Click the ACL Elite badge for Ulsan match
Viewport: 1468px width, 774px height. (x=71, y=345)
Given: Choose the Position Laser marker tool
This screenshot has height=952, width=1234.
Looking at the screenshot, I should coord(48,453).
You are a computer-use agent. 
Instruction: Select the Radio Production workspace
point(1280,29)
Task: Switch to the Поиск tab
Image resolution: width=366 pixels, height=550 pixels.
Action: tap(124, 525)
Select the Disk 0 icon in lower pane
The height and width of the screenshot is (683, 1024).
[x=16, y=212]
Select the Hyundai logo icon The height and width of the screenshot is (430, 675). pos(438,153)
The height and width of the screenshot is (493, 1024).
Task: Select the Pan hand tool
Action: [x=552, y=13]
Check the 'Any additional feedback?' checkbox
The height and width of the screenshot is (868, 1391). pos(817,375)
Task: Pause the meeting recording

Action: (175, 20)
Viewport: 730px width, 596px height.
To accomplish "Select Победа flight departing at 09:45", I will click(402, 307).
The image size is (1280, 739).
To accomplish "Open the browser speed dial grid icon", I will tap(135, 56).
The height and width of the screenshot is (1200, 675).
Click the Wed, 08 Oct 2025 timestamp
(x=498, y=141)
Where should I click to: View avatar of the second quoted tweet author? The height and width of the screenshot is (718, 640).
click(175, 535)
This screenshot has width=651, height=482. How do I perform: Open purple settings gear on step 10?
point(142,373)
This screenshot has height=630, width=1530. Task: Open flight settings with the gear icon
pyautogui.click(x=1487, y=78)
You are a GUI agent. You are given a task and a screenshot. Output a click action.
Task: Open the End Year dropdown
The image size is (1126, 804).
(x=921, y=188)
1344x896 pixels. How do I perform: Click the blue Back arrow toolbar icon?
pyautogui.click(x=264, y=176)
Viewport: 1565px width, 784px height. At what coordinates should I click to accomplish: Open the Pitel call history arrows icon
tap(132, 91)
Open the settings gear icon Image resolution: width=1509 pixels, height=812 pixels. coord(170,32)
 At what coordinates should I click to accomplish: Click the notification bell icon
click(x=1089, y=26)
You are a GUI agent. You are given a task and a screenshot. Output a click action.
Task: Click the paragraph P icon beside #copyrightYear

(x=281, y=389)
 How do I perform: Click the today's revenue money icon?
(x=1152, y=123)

-*-*-

Rewrite all of the records above, changing every "gear icon" to "cog icon" and leaving everything else the same.

Click the ACL Elite badge for Ulsan match
Viewport: 1468px width, 774px height. (x=71, y=345)
Given: Choose the Position Laser marker tool
This screenshot has height=952, width=1234.
Looking at the screenshot, I should coord(48,453).
You are a computer-use agent. 
Instruction: Select the Radio Production workspace
point(1280,29)
Task: Switch to the Поиск tab
Image resolution: width=366 pixels, height=550 pixels.
Action: tap(124, 525)
Select the Disk 0 icon in lower pane
The height and width of the screenshot is (683, 1024).
[x=16, y=212]
Select the Hyundai logo icon The height and width of the screenshot is (430, 675). pos(438,153)
The height and width of the screenshot is (493, 1024).
Task: Select the Pan hand tool
Action: [x=552, y=13]
Check the 'Any additional feedback?' checkbox
The height and width of the screenshot is (868, 1391). pos(817,375)
Task: Pause the meeting recording

Action: (175, 20)
Viewport: 730px width, 596px height.
To accomplish "Select Победа flight departing at 09:45", I will click(402, 307).
The image size is (1280, 739).
To accomplish "Open the browser speed dial grid icon", I will tap(135, 56).
The height and width of the screenshot is (1200, 675).
Click the Wed, 08 Oct 2025 timestamp
(x=498, y=141)
Where should I click to: View avatar of the second quoted tweet author? The height and width of the screenshot is (718, 640).
click(175, 535)
This screenshot has width=651, height=482. How do I perform: Open purple settings gear on step 10?
point(142,373)
This screenshot has height=630, width=1530. Task: Open flight settings with the cog icon
pyautogui.click(x=1487, y=78)
You are a GUI agent. You are given a task and a screenshot. Output a click action.
Task: Open the End Year dropdown
The image size is (1126, 804).
(x=921, y=188)
1344x896 pixels. How do I perform: Click the blue Back arrow toolbar icon?
pyautogui.click(x=264, y=176)
Viewport: 1565px width, 784px height. At what coordinates should I click to accomplish: Open the Pitel call history arrows icon
tap(132, 91)
Open the settings cog icon Image resolution: width=1509 pixels, height=812 pixels. coord(170,32)
 At what coordinates should I click to accomplish: Click the notification bell icon
click(x=1089, y=26)
You are a GUI agent. You are given a task and a screenshot. Output a click action.
Task: Click the paragraph P icon beside #copyrightYear

(x=281, y=389)
 How do I perform: Click the today's revenue money icon?
(x=1152, y=123)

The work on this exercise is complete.